Content starts

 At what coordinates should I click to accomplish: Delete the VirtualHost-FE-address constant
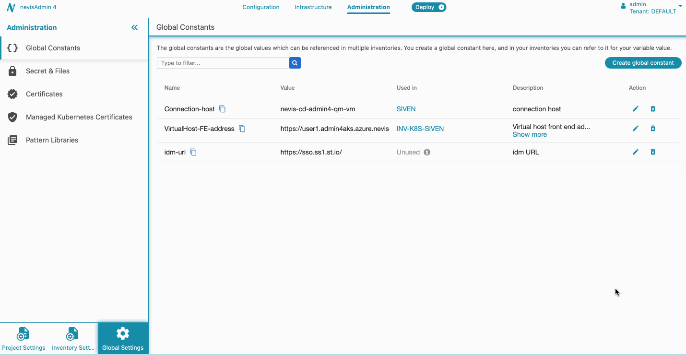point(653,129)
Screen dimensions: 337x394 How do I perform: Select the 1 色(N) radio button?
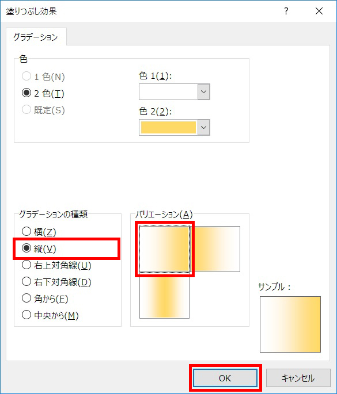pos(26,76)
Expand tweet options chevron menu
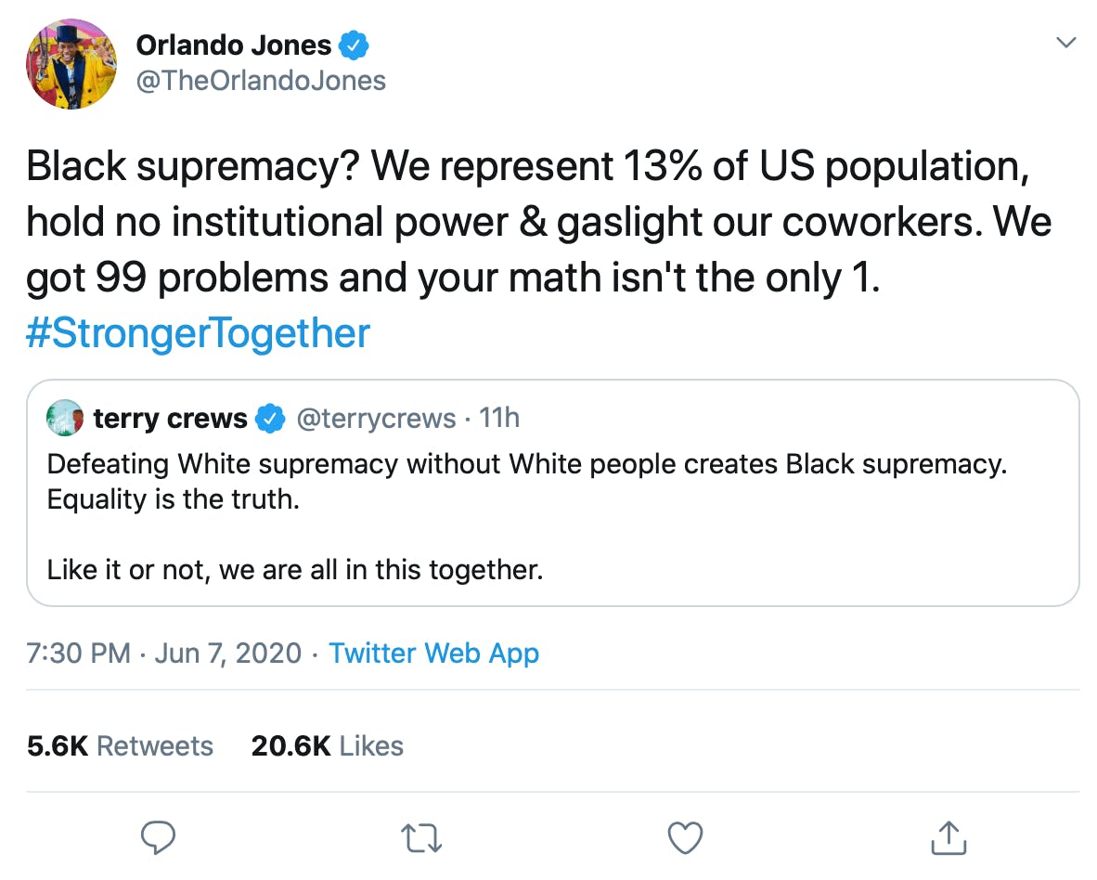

Content ends

#### WHAT IS EXPECTED
The lines from the one containing "Screen dimensions: 337x394" to the last line of the records, both included: print exactly those and nothing else, leaving out any pictures.

#### RESPONSE BELOW
Screen dimensions: 337x394 How do I perform: Select the 1 色(N) radio button?
pos(26,76)
Expand tweet options chevron menu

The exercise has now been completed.